Wednesday, January 26, 2011

Just a little bit nerdy

I have been accussed by colleagues of being nerdy and the traits that they ascribe to me are somewhere along the autism spectrum and it's true that I did the Autism Quotient test and scored 32 (the average man apparently scores 17).

And thus I shall embrace nerdiness today and answer the following vital question: "If you type all the powers of 2 from 2^0 to 2^16 on a standard telephone keypad, how many times do you type each number and what pattern does it make?".

Telephone keypad on the left, in the middle the number of times each key is pressed, and a simple shading to show the same data. At the bottom is a simple bar chart showing frequency for each key.
It's pleasing that 7 is only typed once (in 32,768).

8 comments:

martijn said...

I'm probably not the only one who wondered whether there is some kind of pattern in there, i.e. whether certain digits are more likely to appear in powers of two. There are two such 'patterns' to be expected:

- 0 is less likely to appear as it never occurs as a first digit;
- 2, 4, 6 and 8 are more likely to appear as they are the only possibilities for the last digit.

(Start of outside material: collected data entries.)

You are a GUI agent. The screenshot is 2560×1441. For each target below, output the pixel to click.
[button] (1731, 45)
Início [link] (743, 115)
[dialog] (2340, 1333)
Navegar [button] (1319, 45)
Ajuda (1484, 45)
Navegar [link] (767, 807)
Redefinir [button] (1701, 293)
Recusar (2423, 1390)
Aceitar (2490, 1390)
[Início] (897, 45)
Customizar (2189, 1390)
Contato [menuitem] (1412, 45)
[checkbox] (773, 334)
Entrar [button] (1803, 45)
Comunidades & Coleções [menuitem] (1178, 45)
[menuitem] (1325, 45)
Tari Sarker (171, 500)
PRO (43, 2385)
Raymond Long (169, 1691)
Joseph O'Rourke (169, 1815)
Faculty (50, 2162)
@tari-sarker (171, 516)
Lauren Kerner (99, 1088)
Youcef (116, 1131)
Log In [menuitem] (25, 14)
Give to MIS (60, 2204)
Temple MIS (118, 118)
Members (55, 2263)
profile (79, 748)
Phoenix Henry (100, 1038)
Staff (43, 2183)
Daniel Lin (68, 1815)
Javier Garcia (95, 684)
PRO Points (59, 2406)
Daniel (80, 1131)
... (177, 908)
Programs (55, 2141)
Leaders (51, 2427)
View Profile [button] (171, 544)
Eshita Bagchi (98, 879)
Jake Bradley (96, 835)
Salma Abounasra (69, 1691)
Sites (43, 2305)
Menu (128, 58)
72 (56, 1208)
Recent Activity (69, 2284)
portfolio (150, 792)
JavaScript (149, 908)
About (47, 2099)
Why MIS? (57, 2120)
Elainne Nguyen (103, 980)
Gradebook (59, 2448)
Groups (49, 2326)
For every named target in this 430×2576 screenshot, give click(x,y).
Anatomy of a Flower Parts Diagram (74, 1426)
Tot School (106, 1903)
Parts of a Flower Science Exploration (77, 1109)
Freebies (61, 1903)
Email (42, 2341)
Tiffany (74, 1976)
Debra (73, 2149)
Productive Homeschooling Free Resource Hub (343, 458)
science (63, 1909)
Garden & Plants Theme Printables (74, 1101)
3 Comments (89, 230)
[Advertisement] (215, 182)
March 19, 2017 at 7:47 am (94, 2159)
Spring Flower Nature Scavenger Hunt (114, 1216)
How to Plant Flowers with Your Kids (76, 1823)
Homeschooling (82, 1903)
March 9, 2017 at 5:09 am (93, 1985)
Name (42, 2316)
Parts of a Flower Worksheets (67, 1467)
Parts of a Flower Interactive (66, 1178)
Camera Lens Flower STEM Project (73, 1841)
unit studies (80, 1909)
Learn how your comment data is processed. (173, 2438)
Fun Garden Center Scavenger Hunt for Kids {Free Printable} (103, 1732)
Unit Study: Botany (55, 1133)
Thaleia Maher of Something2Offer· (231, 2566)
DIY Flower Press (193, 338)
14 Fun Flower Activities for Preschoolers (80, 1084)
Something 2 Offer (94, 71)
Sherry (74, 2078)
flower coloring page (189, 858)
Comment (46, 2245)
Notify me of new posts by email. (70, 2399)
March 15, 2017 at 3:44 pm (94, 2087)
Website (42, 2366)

I wondered if there are more, so I ran a visualization if the occurrence of digits in the powers of 2 between 0 and n, with n growing. I 'corrected' these occurrences by adding n/10 to the occurrence of 0 and subtracting n/4 from the occurrences of the other even numbers.

It still seems 1 is more likely to occur and 9 least likely with 0 occurring about an average number of times. I expect this is a consequence of Benford's law.

Nick Barnes said...

If we allow N to get larger, leading digits will be weighted logarithmically, but that effect will diminish, and I'd be very surprised if the limit distribution is non-uniform.

Nick Barnes said...

Indeed, it all flattens out at large N. This code will lose all its formatting in this comment box, but should still work OK.
(defun hist (N)
(let ((counts (make-hash-table)))
(loop for i from 1 to N do
(let ((power (write-to-string (expt 2 i))))
(loop for c across power do
(incf (gethash c counts 0)))))
(let* ((results (loop for i from 0 to 9
collect (gethash (code-char (+ (char-code #\0) i)) counts 0)))
(max (apply 'max results))
(digits (+ 1 (ceiling (log max 10)))))
(format nil "http://chart.googleapis.com/chart?cht=bvg&chs=~dx150&chd=t:~{~d~^,~}&chds=0,~d&chxt=x,y&chxr=1,0,~d" (+ 350 (* digits 10)) results max max))))

For instance, (hist 10000) evaluates to http://chart.googleapis.com/chart?cht=bvg&chs=430x150&chd=t:1501917,1506478,1505995,1505195,1508431,1504063,1505333,1507073,1507850,1505670&chds=0,1508431&chxt=x,y&chxr=1,0,1508431

Martyloo said...

Can you post the code? :-)

Nick Barnes said...

That is the code.

martijn said...

You're right, Nick, about the leading digits not making any difference for N big enough. And what I said about Benford's law doesn't make any sense -- I just tried to explain behaviour I saw in my graphs that was explained by N not being large enough.

Can anyone prove that for N -> infty the distribution is logarithmic?

Nick Barnes said...

I don't have the chops to prove anything about this. Instinct tells me that the limit is uniformly distributed. I expect a proof strategy might be related to proofs about "normal numbers", an area about which little is known.

martijn said...

Sorry, I meant uniform, not logarithmic.

I'm fairly certain I can prove that at any given position (counted from the back) the occuring digits occur 'uniformly' -- I'd have to dig up some number theory though -- but I don't think that is enough for the proof.